Remember the Basics
The first important takeaway from this research is that companies should keep the basics in mind when designing their website and developing website content. When survey participants were asked what kinds of information they want to see on a website home page, the top three responses were:
- Product and service information (86% of respondents)
- Contact information (64%)
- About us/company information (52%)
Survey respondents were particularly concerned about the availability of thorough contact information - a telephone number, an e-mail address, and a mailing address. For example, when survey participants were asked what types of content were missing on company websites, 51% of respondents identified a lack of thorough contact information. Fifty-four percent of the survey respondents said that a lack of contact information reduced a vendor's credibility, and 44% said they would leave a vendor website that lacked thorough contact information.
Frankly, I find it surprising that any company would fail to include complete contact information on its website and make that information easily accessible. I don't encounter this problem very often, but it appears that others do.
The Impact of Social Media
The authors of the survey report state that the impact of social media on the buying journey is not as significant as marketers have assumed. I interpret the survey findings a little differently.
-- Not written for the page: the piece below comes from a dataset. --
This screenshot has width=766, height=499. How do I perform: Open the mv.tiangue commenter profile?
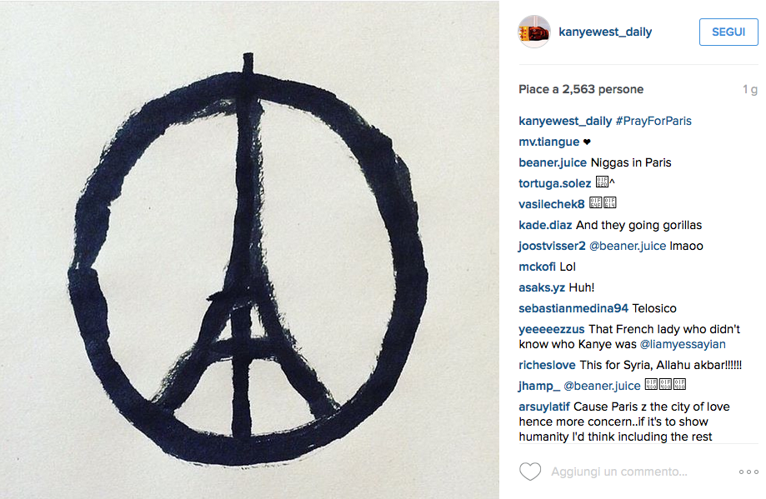point(549,142)
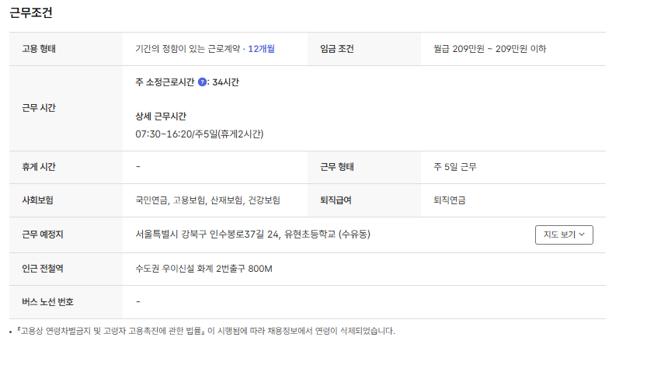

The survey included specific questions relating to the effect of social media on three phases of the buyers' journey - discovery, establishing credibility, and the impact on the buying process.
- When asked if social media aids them in the vendor discovery process, 59% of survey respondents said "Yes" or "Sometimes."
- When asked if social media activity helps establish a company's credibility, 57% of respondents said "Yes" or "Sometimes."
- When asked how much a company's social media activity impacts their vendor decision-making process, 3% of respondents said "A lot," 20% said "It's important but not a deal breaker," 30% said "Neutral," and 46% said "Not a factor."
These results suggest that social media does play a fairly significant role in the earlier stages of the buying journey. It should not be surprising that buyers rely less on social media during the later stages of the buying process. Also, we know that the use of social media varies by age. Fifty-eight percent of the respondents to this survey were over 50, and another 22% were over 35. So, given the age profile of these respondents, this survey actually shows that social media plays a relatively important role in the buying journey.